### SOURCE DATA

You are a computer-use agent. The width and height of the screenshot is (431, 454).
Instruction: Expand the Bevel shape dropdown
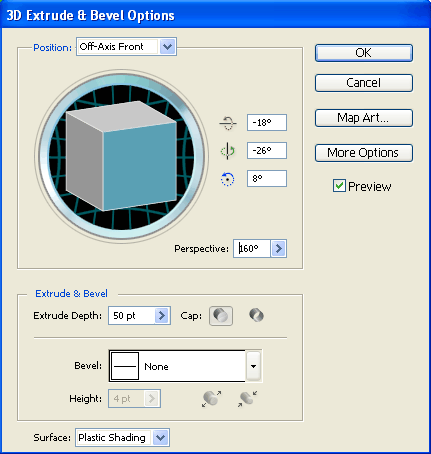click(x=254, y=366)
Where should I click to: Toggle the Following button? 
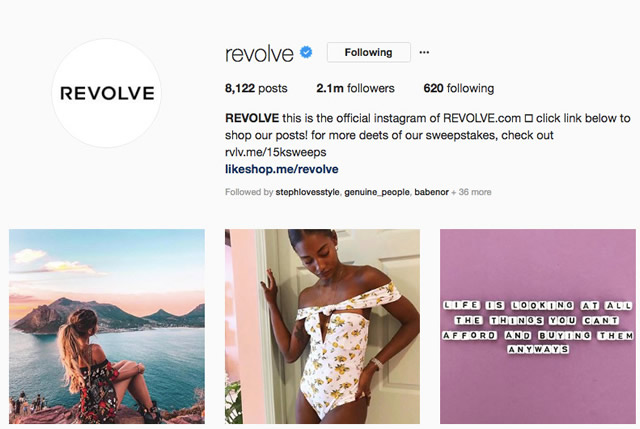(x=369, y=52)
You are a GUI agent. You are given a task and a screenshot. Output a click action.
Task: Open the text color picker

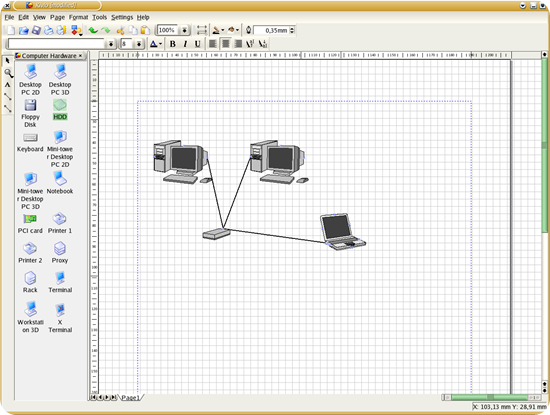156,44
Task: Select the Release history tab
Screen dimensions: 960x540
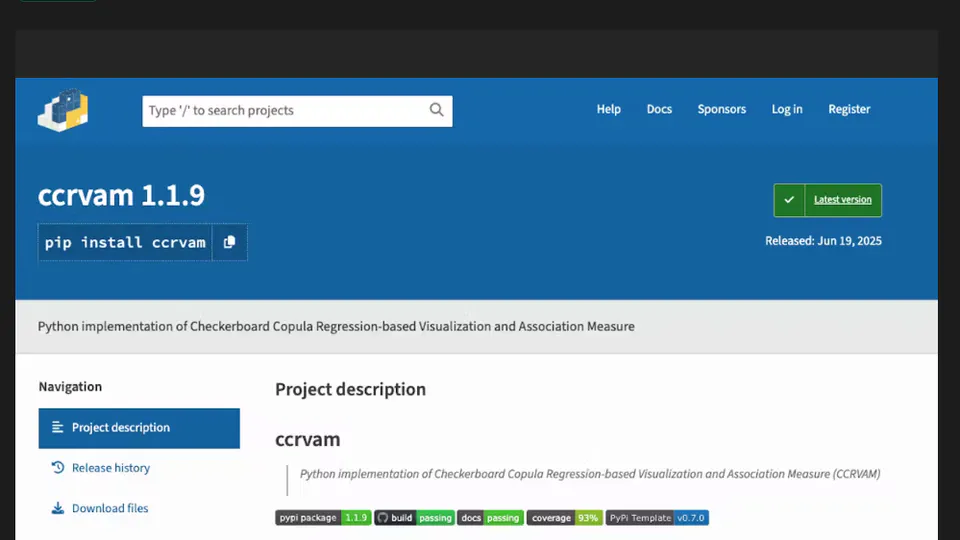Action: click(110, 468)
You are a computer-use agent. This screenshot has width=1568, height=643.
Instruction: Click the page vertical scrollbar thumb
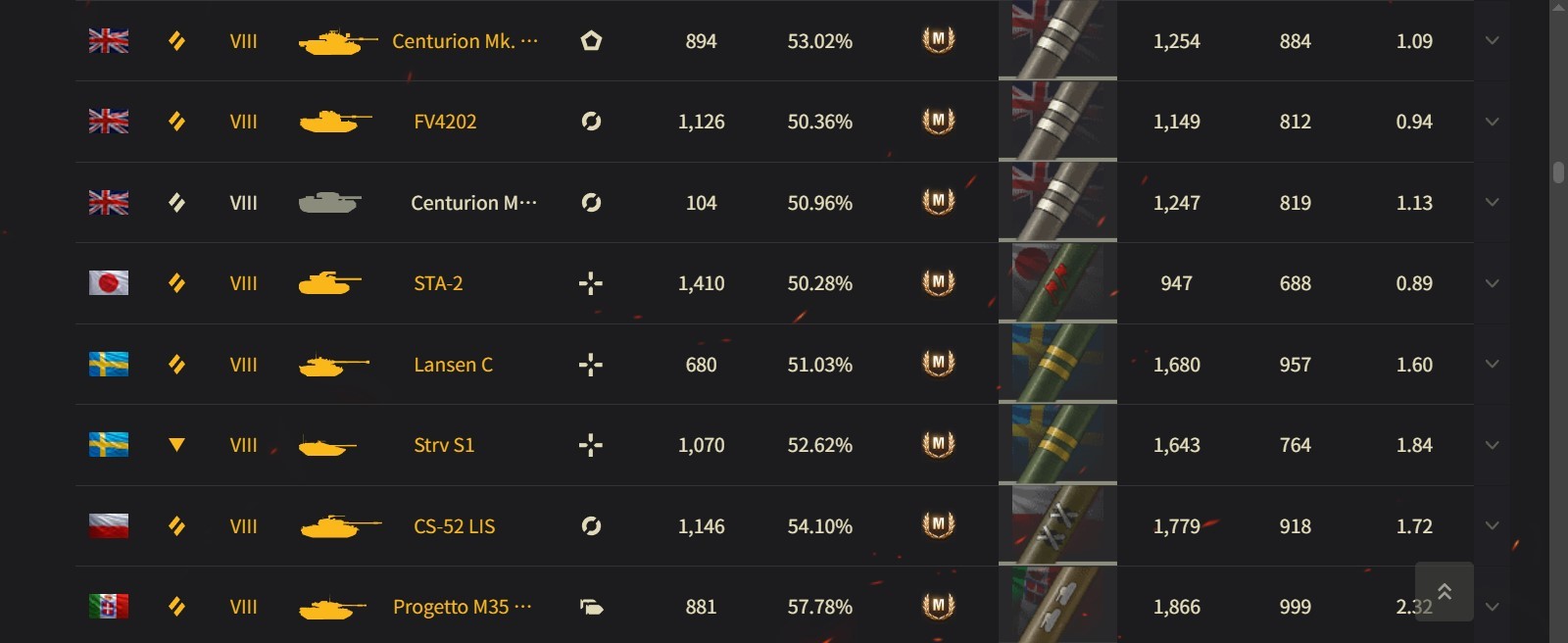point(1558,173)
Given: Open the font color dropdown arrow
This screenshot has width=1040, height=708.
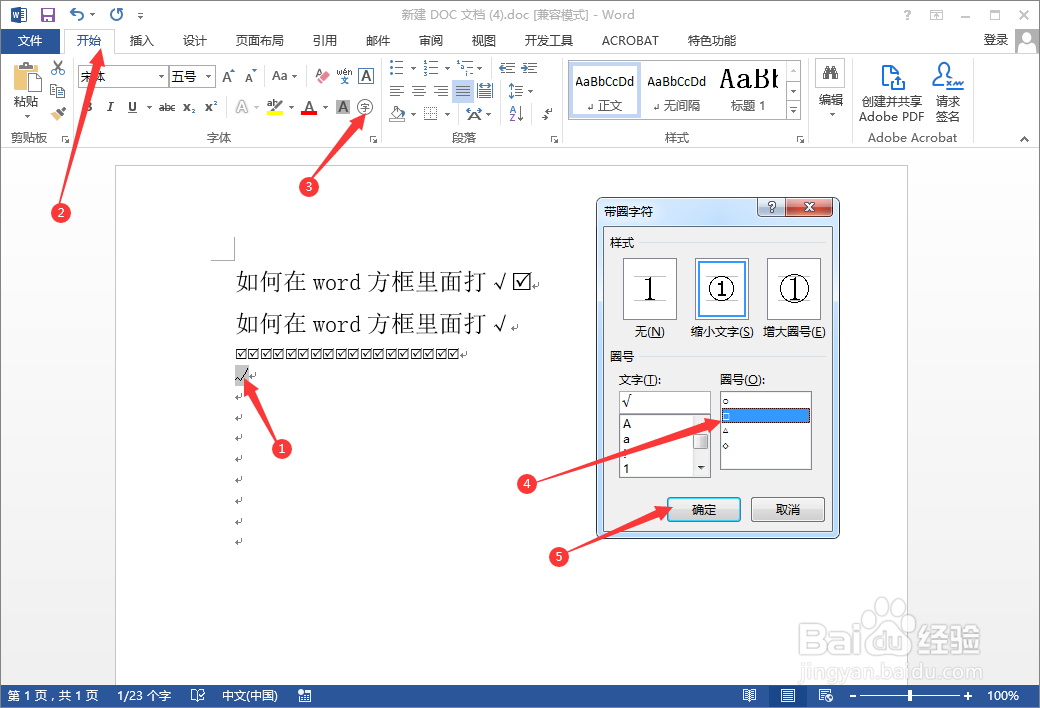Looking at the screenshot, I should 325,107.
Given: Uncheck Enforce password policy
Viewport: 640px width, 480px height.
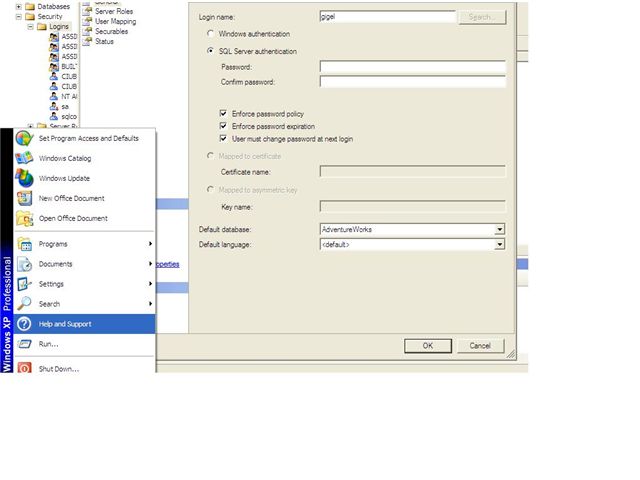Looking at the screenshot, I should [223, 115].
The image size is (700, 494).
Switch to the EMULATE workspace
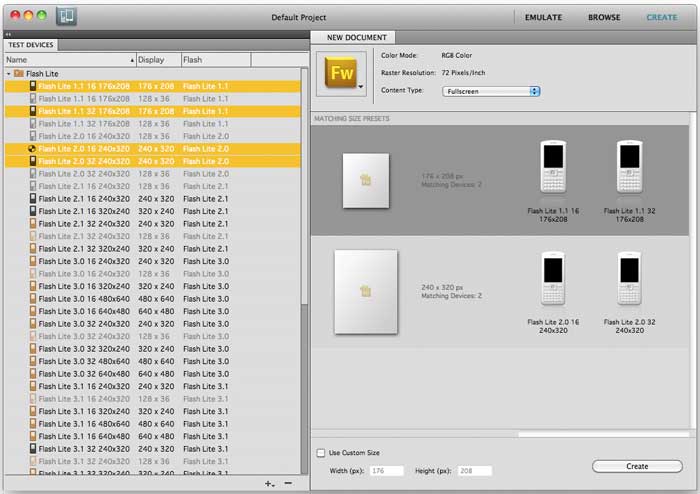pyautogui.click(x=543, y=17)
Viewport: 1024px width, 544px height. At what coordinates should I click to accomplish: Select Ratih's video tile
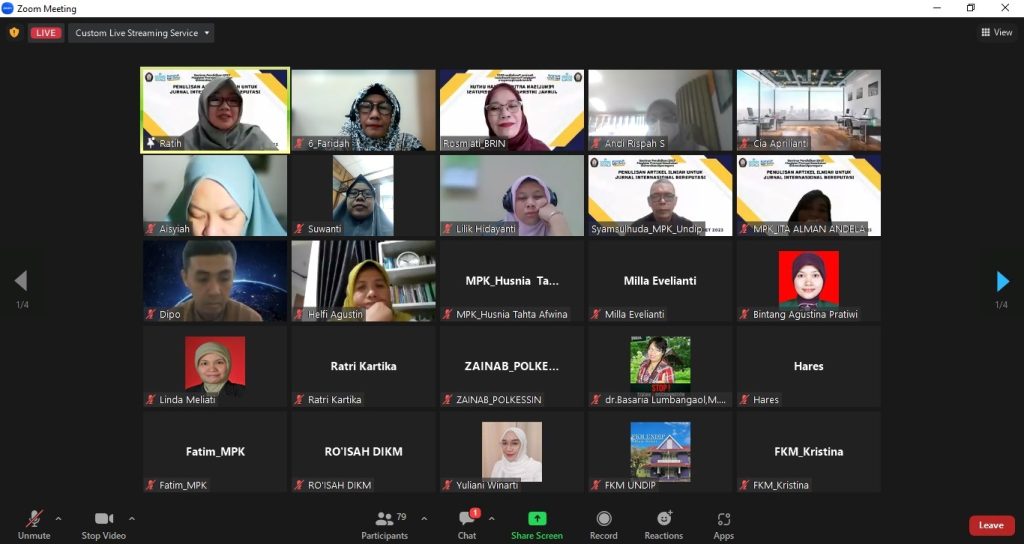tap(215, 110)
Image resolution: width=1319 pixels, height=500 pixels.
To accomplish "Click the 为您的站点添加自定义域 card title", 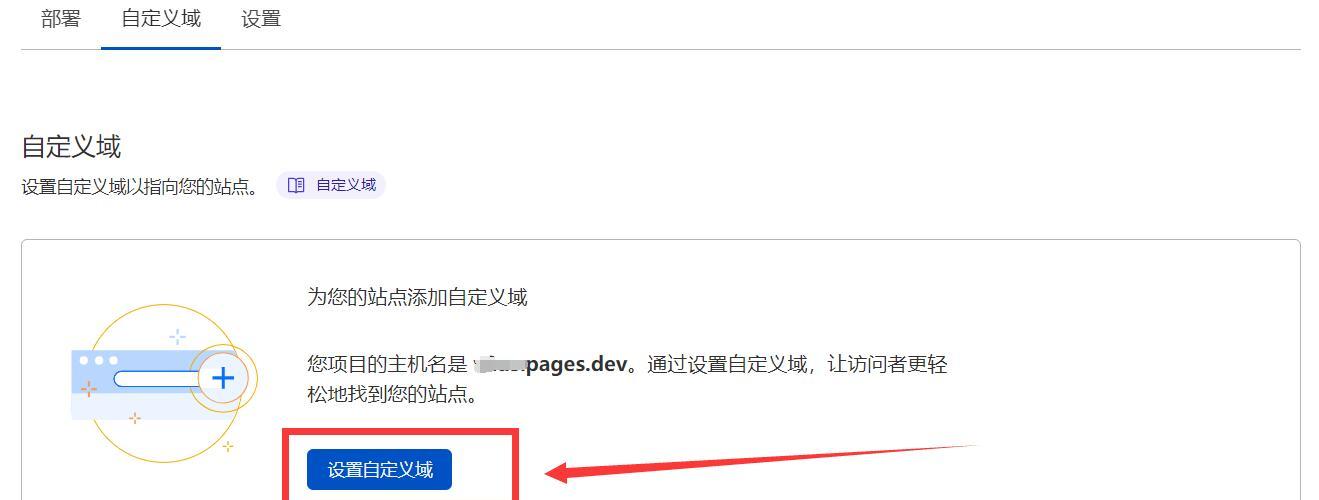I will (x=417, y=297).

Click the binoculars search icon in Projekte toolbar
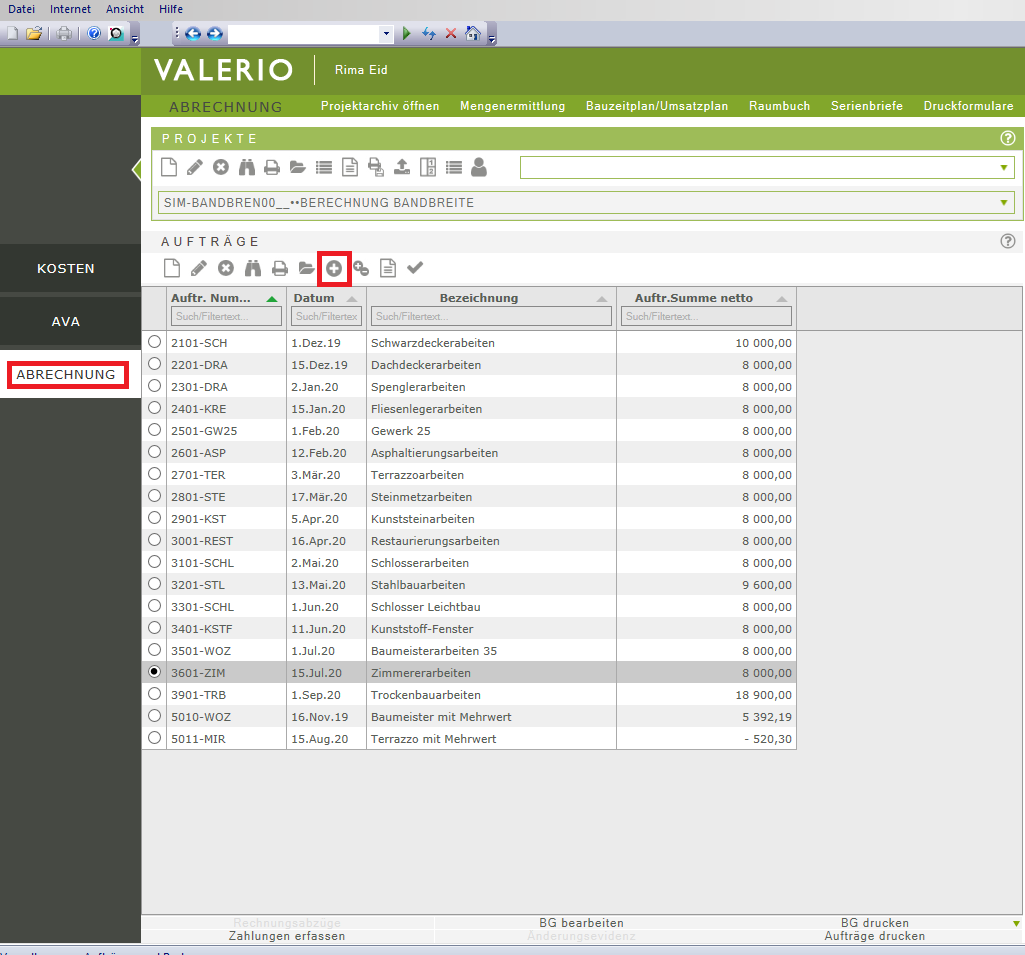(x=247, y=167)
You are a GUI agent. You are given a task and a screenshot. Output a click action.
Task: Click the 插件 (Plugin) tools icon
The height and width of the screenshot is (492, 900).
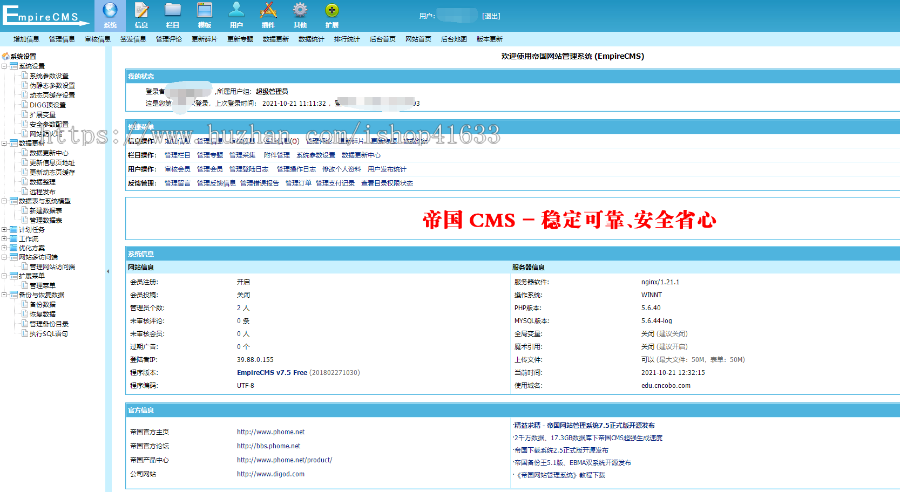(267, 13)
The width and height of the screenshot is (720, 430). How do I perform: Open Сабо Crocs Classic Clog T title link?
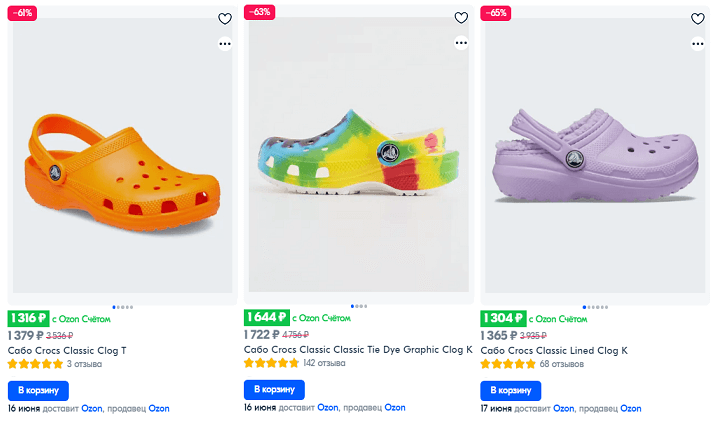67,351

### EXERCISE
Would you copy each line of the records that contains "agent"?

### THE COMPLETED TASK
You are a computer-use agent. The width and height of the screenshot is (431, 454).
You are a GUI agent. You are given a task and a screenshot. Output a click action.
You are a computer-use agent. This screenshot has width=1568, height=643.
You are a GUI agent. You are given a task and a screenshot. Output a click action.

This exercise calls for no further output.